George Dunston, chief privacy officer and associate general counsel of Barnes & Noble, said his company has an employee privacy policy. He read from sections noting the company does not use surveillance as a tool to control the working activity of employees but rather only to protect its legitimate business interests.

Such policies may be helpful not just for legal reasons. According to data cited by the panel, 27% of employees consider quitting if subjected to surveillance, with nearly 60% questioning the morality of such practices.

“Additionally, the impact on job satisfaction, burnout and micromanagement is significant, with many employees feeling stressed and over-observed,” stated the panel’s synopsis.

Dunston urged general counsel to obtain buy-in from the C-suite and from the board regarding surveillance and privacy policies. That includes involving all stakeholders in the company to define purpose and scope for legitimate business needs, balanced with employee morale and legal compliance.

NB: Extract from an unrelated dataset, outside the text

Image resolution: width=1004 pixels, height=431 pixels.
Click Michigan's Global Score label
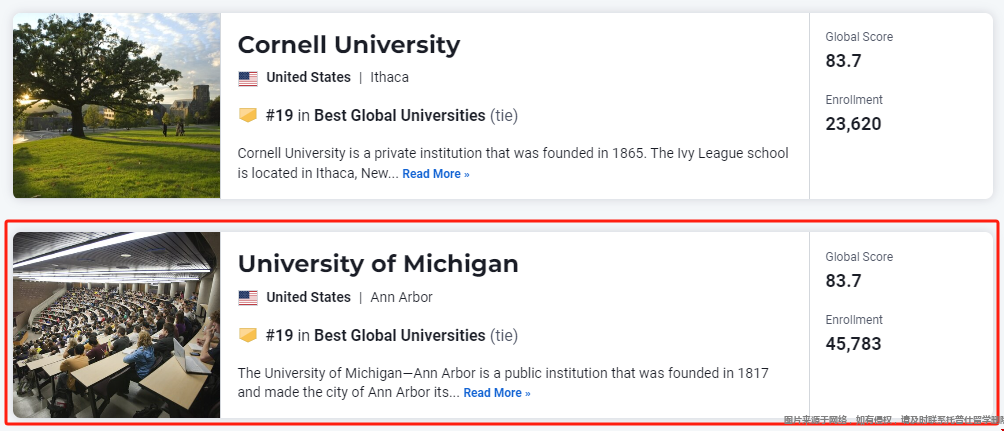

Panelists also suggested obtaining employee notification and consent for monitoring, along with regular training on technology use.

Related: Personalization, technology, and affordability: The future of employee benefits

“Really look at your acceptable use policies,” Rivers emphasized.

The consequences for not using surveillance technology lawfully can be expensive.

In January, the French Data Protection Agency fined Amazon $35 million, alleging it was using an “excessively intrusive system” to monitor warehouse worker scanning speeds and periods of inactivity, putting the company in violation of the European Union’s General Data Protection Regulation.

Amazon denied the allegations, calling them “factually incorrect” and defending its warehouse management systems as “industry standard” and “necessary for ensuring the safety, quality and efficiency of operations and to track the storage of inventory and processing of packages on time and in line with customer expectations.”

Panelists said AI adoption is creating the potential for even greater mistakes. How, for example, do you make sure an AI tool doesn’t have a bias built-in, Nguyen wondered.

As surveillance tech rapidly develops, employers need to pause and think thoroughly about the implications of its use, Rivers said. She challenged employers to ask what is the “least intrusive” way to accomplish the task.

“Employee trust is a big one that I keep coming back to.”